Beginning with new technology and related issues, Ms. White discussed NEAT, MIDAS and operational integrity. NEAT stands for “National Exam Analytics Tool.” The Quantitative Analytics Unit of the National Exam Program developed this tool. It permits the staff to quickly analyze massive amounts of data. Thus, for example, in “one recent exam, our exam team used NEAT to analyze in 36 hours literally 17 million transactions executed by one investment adviser.” In 2014 this tool will permit the staff to “identify signs not only [of] possible insider trading, but also front running, window dressing, improper allocations of investment opportunities, and other kinds of misconduct.”

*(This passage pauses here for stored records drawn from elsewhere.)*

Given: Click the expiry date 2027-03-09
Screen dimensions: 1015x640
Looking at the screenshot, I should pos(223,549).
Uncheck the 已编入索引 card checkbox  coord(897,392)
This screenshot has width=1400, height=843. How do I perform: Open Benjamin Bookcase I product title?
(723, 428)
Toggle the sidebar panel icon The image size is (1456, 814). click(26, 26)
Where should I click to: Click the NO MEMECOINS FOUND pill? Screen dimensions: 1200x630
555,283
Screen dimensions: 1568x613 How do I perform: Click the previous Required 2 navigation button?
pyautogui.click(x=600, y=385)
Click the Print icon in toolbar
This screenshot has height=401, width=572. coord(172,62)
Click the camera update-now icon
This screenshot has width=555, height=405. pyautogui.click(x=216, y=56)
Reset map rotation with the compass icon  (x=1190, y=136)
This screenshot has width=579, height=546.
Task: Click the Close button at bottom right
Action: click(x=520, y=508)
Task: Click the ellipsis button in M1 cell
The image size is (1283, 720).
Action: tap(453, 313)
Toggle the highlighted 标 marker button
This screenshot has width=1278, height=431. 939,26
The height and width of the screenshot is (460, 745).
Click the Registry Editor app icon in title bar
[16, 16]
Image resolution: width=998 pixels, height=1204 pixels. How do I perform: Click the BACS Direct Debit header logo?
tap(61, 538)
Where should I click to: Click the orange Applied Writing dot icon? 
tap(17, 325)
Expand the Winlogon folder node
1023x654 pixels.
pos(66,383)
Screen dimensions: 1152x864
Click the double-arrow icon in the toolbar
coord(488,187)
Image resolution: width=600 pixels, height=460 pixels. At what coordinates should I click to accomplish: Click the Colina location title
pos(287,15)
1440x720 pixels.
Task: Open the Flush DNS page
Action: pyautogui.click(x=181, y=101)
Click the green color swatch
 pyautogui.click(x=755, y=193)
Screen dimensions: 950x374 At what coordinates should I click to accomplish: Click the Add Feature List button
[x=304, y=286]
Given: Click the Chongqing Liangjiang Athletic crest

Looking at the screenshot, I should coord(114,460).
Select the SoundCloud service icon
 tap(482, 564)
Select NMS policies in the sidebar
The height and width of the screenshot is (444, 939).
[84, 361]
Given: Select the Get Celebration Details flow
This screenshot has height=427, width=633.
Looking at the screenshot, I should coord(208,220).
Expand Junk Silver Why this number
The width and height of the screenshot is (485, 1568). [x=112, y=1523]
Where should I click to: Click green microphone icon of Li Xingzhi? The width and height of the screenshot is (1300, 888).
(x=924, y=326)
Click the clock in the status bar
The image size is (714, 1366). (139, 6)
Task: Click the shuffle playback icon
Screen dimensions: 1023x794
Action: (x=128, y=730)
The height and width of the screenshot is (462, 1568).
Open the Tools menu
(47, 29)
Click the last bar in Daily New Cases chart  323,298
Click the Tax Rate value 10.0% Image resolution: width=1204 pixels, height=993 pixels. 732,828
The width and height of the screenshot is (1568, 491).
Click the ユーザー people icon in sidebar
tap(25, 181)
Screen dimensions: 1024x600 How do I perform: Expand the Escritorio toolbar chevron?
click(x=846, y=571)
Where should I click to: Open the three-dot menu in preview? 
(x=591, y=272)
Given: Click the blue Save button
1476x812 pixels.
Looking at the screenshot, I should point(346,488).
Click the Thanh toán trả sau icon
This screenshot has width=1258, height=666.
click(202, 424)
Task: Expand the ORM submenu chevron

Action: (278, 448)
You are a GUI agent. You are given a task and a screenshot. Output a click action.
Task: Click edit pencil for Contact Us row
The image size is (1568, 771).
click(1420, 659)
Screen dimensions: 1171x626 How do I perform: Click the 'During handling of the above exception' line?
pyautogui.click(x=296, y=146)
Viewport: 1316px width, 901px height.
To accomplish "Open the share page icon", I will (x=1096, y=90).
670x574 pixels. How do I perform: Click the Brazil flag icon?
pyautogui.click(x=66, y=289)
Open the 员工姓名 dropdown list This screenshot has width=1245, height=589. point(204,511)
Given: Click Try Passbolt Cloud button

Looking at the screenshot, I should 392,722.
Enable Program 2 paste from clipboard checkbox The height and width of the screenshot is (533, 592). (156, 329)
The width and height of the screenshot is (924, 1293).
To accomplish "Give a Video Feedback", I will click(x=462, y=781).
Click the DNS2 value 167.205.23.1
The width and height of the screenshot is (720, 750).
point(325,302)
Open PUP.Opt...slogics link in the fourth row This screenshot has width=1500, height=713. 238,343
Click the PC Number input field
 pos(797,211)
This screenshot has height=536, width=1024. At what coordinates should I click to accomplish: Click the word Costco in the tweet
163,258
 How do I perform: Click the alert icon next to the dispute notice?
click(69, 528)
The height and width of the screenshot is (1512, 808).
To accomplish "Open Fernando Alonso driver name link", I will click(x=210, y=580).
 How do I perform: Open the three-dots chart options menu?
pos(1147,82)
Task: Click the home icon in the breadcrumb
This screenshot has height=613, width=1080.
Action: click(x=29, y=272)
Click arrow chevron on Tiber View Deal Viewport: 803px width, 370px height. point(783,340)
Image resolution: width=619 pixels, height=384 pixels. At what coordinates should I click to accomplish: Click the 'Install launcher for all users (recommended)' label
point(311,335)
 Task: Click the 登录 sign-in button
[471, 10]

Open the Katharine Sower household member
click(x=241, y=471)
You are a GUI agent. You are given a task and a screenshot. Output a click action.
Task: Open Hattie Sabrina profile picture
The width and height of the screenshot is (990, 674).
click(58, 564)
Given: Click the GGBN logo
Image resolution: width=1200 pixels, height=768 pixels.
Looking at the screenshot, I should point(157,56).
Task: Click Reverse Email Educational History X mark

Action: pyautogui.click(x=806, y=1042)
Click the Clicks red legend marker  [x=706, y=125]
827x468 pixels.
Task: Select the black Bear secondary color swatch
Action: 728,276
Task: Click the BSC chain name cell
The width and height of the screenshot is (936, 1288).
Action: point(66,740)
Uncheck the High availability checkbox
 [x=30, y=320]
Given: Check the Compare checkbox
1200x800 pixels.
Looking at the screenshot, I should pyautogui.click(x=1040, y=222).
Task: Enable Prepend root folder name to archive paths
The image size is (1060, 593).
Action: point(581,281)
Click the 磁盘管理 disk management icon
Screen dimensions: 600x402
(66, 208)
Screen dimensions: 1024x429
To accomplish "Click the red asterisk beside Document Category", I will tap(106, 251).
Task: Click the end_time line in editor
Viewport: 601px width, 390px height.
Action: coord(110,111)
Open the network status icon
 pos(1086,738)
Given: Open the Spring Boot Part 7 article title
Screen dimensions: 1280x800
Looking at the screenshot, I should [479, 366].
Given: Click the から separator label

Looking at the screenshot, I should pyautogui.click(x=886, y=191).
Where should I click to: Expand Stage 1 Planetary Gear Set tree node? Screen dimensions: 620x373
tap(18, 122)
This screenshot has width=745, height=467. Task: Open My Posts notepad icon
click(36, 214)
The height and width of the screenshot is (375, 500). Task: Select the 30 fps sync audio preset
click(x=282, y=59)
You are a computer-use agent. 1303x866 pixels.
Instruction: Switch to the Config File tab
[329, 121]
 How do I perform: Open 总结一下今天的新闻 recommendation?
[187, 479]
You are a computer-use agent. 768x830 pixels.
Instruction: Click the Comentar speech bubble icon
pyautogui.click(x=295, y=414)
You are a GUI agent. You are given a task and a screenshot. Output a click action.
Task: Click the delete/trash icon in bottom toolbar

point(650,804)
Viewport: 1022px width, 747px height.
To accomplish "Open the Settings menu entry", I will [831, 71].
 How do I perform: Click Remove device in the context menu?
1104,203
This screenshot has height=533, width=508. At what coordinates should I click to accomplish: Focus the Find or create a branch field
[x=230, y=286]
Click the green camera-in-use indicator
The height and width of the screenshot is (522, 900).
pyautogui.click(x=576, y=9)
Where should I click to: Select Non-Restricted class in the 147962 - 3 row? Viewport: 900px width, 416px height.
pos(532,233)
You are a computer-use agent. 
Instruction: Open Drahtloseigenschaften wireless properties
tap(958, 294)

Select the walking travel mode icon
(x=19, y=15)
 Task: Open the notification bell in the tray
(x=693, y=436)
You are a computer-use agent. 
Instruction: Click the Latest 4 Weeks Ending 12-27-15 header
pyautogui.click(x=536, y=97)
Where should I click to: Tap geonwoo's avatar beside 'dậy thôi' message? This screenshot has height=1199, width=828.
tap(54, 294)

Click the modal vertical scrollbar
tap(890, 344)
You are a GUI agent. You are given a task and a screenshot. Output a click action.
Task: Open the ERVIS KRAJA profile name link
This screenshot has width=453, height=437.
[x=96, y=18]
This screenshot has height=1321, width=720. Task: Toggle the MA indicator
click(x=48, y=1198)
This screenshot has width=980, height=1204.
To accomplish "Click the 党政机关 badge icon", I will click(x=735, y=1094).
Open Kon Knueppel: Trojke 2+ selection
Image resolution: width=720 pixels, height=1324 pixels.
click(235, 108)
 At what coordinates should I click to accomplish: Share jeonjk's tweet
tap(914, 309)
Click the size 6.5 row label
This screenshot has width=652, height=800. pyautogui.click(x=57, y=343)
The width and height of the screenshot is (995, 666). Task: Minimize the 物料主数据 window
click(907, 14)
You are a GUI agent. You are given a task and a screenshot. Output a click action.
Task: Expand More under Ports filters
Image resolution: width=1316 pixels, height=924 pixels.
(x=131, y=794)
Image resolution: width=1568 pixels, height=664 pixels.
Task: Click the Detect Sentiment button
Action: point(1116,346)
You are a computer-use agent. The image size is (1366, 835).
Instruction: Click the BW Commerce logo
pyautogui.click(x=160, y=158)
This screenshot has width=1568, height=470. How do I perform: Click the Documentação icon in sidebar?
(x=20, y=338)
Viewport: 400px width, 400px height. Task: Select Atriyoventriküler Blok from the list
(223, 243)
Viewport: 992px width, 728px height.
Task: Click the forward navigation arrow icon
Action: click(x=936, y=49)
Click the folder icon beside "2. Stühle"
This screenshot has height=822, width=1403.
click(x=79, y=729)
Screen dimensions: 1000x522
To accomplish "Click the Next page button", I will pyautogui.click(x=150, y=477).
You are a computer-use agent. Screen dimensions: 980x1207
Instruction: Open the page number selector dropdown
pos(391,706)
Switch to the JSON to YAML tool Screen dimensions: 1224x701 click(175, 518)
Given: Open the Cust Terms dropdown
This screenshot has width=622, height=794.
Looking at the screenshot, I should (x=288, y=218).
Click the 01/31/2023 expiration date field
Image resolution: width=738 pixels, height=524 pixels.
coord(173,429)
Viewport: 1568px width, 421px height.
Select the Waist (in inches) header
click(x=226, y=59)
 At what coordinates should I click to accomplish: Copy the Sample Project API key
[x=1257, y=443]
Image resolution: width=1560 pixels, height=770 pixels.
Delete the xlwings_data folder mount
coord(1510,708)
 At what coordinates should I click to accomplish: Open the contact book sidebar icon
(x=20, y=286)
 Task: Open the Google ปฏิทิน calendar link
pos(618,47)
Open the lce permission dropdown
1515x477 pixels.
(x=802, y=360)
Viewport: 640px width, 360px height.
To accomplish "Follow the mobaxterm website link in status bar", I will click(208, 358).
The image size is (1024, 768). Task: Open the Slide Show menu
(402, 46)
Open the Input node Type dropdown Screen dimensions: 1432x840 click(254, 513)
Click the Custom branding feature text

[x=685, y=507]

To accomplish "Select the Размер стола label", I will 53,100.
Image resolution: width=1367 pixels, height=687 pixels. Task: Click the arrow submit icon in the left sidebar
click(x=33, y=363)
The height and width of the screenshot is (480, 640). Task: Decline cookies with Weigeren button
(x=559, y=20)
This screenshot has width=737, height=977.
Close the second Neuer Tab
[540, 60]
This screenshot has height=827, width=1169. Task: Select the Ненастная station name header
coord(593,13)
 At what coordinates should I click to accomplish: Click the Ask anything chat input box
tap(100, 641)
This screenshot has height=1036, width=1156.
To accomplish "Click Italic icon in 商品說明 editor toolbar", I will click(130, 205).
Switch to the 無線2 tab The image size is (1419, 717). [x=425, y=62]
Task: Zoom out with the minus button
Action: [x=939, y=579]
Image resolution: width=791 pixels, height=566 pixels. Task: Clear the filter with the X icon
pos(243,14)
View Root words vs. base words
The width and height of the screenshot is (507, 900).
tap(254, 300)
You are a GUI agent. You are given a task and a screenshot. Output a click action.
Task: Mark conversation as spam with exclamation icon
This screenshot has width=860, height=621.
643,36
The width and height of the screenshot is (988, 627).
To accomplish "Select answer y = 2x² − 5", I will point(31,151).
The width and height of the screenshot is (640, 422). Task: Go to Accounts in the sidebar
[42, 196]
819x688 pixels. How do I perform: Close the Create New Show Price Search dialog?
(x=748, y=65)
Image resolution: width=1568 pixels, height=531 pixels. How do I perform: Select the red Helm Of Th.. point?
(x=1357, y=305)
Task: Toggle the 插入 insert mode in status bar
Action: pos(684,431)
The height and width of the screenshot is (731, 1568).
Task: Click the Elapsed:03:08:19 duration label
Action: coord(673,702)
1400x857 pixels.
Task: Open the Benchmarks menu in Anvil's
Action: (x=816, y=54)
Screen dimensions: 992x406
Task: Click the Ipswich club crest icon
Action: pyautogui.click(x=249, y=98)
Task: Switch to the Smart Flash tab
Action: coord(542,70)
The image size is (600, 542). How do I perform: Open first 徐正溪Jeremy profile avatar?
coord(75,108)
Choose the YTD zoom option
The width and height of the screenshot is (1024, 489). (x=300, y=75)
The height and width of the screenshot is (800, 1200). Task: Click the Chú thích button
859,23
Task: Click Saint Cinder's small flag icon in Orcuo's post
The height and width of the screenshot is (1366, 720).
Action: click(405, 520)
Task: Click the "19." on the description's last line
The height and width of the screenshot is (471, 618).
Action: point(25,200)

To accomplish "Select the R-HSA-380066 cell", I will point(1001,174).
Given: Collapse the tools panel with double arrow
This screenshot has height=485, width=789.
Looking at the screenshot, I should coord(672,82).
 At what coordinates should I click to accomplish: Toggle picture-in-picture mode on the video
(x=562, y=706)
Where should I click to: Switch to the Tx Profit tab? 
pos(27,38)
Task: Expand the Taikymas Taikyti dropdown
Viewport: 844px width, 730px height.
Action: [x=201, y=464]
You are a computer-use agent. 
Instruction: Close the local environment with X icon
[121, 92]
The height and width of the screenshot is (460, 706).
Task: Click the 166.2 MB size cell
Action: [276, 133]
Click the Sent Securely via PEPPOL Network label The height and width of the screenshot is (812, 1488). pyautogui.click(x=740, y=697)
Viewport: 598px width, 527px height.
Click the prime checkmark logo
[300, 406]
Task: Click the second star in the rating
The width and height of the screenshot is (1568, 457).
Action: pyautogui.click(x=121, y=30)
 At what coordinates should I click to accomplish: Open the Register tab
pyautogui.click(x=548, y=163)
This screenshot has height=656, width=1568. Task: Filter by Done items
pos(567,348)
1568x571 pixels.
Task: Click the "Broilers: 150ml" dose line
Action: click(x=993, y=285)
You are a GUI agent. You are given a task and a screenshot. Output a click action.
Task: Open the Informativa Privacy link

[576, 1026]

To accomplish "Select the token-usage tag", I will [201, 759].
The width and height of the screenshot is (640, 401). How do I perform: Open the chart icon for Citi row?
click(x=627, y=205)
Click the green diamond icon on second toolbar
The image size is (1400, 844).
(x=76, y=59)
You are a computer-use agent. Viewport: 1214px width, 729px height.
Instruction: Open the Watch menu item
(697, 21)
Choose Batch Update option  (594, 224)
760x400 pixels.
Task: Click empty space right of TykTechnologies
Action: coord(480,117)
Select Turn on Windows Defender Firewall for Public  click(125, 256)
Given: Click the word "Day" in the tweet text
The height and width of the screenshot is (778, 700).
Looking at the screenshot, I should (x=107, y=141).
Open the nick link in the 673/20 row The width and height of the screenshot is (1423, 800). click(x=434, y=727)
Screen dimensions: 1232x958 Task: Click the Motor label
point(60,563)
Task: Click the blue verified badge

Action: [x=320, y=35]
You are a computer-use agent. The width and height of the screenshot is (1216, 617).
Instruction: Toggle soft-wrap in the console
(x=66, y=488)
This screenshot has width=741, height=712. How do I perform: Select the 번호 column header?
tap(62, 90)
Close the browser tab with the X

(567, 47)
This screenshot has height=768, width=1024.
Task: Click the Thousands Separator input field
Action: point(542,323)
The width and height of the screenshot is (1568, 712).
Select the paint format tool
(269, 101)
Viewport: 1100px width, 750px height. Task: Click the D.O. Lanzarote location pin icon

MIDAS–the Market Information Data Analytics System—is another recently developed tool. It permits the staff to collect huge amounts of trading data and is available on the Commission’s website. In 2014 “we are expecting to post further staff analysis of off-exchange trading, a review of research on high-frequency trading, and a data series on depth-of-book liquidity,” Ms. White noted.

Ms. White also discussed operational integrity for exchanges, reviewing her meeting with the leaders of the equities and option exchanges last August following the outage in Nasdaq listed securities. In 2014 the Commission’s rule making agenda will include Regulation SCI –Systems Compliance and Integrity – which will put “new, stricter requirements for the use of technology by exchanges, large alternative trading systems, clearing agencies, and securities information processors.”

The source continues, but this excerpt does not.